『刑罰・賭博奇談』

刑罰・賭博奇談 (河出文庫)
髪を切ってもらっている最中に読んでいたのがこれ。
id:backbeatさんのこちらのエントリで紹介されていたのを読んで、面白そうなので買ってみたもの。


著者の宮武外骨氏は、明治から昭和にかけてのジャーナリストにして市井の風俗研究家。かなり変わった人だったらしく、はてなキーワードによると

「滑稽新聞」「スコブル」など多数の雑誌や奇書を刊行し、反骨と風刺諧謔に富む奇人として知られる。
権力揶揄による入獄4回。
幼名「亀四郎」。亀は「外骨内肉」のため、改名する。つまりこれが本名である。なお、本人は姓の「宮」と「武」がともに権力を示すとして嫌い、「外骨」とだけ名乗っていた。

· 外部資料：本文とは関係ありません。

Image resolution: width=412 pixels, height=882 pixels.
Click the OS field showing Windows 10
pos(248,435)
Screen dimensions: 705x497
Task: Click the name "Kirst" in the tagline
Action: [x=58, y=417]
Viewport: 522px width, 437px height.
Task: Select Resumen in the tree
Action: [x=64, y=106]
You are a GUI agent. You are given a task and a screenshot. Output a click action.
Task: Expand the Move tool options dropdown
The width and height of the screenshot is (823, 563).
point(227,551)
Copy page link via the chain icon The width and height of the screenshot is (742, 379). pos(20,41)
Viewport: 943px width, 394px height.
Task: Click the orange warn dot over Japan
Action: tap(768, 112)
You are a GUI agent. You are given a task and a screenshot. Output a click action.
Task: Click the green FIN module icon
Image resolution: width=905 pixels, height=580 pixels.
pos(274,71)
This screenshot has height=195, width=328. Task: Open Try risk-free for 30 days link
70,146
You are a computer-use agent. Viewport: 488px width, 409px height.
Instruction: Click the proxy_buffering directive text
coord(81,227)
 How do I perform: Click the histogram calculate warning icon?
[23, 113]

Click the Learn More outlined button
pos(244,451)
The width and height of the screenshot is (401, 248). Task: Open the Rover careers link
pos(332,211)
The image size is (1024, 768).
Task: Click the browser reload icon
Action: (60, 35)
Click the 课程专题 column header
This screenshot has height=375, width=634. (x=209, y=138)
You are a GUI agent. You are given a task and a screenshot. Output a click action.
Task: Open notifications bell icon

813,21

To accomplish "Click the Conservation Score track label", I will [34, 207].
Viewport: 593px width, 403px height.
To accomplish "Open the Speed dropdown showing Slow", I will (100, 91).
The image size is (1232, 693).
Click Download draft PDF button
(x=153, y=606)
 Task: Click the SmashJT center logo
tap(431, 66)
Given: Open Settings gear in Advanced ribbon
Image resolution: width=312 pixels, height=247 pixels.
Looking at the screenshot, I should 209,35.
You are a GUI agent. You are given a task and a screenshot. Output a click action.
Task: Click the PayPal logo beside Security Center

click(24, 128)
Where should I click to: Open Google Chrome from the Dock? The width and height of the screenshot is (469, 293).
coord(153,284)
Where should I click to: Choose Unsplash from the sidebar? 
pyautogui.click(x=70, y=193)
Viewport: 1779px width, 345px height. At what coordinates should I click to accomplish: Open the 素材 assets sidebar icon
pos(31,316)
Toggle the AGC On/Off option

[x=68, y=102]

ということで、これだけでもその奇人ぶりがうかがわれる。この本を読むまでは全く知らなかったが、なかなか面白い方のようだ。


「刑罰奇談」のほうは古今東西のあらゆる刑罰を列挙した「私刑類纂」の抜粋で、「賭博奇談」は日本におけるあらゆるギャンブルをいにしえの昔に行われていたものから網羅した「賭博史」からの抜粋。
本書を編集した吉野孝雄氏は巻頭言で、「私刑類纂」を評した東大の法学史学者・中田薫「宮武さんは法学者でないからこんな風な本を出されたが、これは体系づければ優に学位論文たる価値があるものだ」という言葉を紹介しているが、まさにそんな感じ。宮武外骨は、収集した資料を、とにかく体系付けはほとんどしないで、カオスのままで我々の前に提示している。往時のサブカル。

私刑類纂」は大正11年の刊らしいから、ちょうど下に書いている「春の雪」の主人公たち華族が美麗な恋をしているさなかに、外骨氏はエロ・グロ・ナンセンスを収集していたということになる。